Los nacionales siguen entre nosotros, tomando la forma de sus hijos, o de sus nietos biológicos o ideológicos. Controlan la sartén por el mango, dispuestos a freír en ella, con todo el sadismo y cinismo posibles, a quien se atreva a cuestionar que solo ellos son los únicos amos de ese cortijo al que llaman España, una España una, grande y libre de todo pensamiento crítico. Los nacionales ocupan los mismos palacios, propiedades y ministerios que siempre ocuparon, miran con la misma superioridad de quién se sabe a salvo de tribunales y condenas. Los nacionales afirman ahora que nunca han sido ni son nacionalistas, que su España es algo natural que no admite codificación política alguna, porque es eterna y divina, porque al fin y al cabo es su guarida, su banco y su fortaleza.

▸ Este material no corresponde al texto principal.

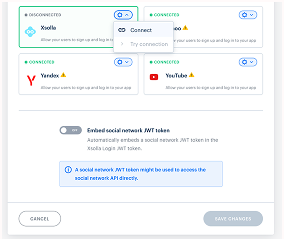284x239 pixels.
Task: Expand the Yahoo card gear dropdown
Action: [x=248, y=15]
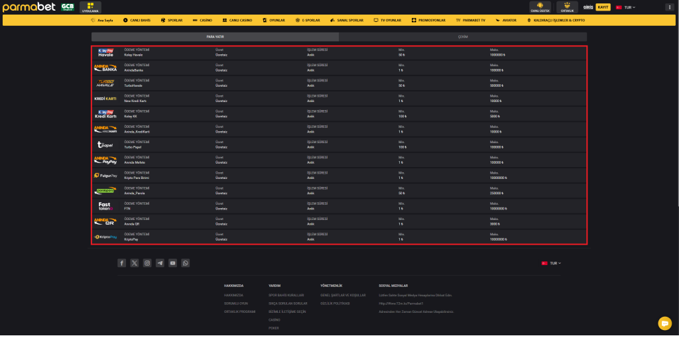The height and width of the screenshot is (338, 679).
Task: Select the Para Yatır tab
Action: click(215, 37)
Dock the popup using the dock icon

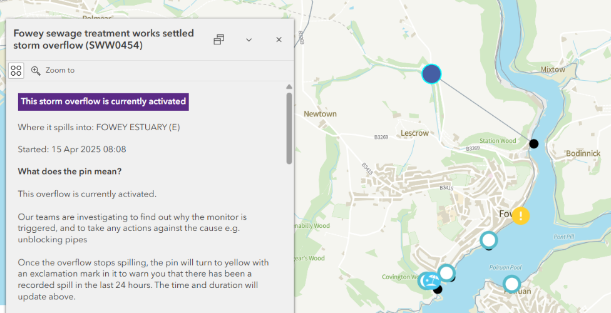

Asoman su rostro todos los días meándonos en la cara mientras se escudan en mil marañas legales que impiden todo progreso del progreso de verdad, de aquel que los arrancaría de sus tronos curtidos a base de atrocidades y rapiñas. Por eso no pueden permitir ni el más mínimo atisbo de apertura. Y como ya no pueden sacar los tanques a la calle ni montar un partido único, pues por alguna razón la Unión Europea sigue garantizando sus nauseabundos negocios, sus golpes de Estado han de sutiles, discretos, externalizados, disfrazados de “regeneración democrática”, de “lucha contra la corrupción”, de “responsabilidad de Estado”, de “estabilidad que tranquilice a los mercados”. Por eso siguen a la suya, con esa sucia y obscena concepción de la patria que los encubre a costa de cubrir al resto de ignomínia y pobreza.
Les gusta intimidar, él “ordeno y mando” y la amenaza de la autoridad, al fin y al cabo por algo tuvieron que montar y ganar una guerra, y prolongarla con un genocidio que nunca reconocerán porque para ellos, los nacionales, ese genocidio fue una necesaria limpieza de toda la escoria que jamás mereció tener voz en sus enormes dominios. Y ahí siguen, repartiendo certificados de democracia y españolidad que se mezclan con los negros sobres de la podredumbre. Porque ellos no se reconocen como nacionalistas, tan solo son los “garantes del orden constitucional”. Y ahí los tenemos, encaramados en las más altas instituciones, como sus padres y abuelos, llenos de satisfacción y mirándonos con esa repugnante condescendencia de los que saben impunes. Porque mandan mucho, y lo saben, y jamás van a ceder. A no ser que alguien les obligue.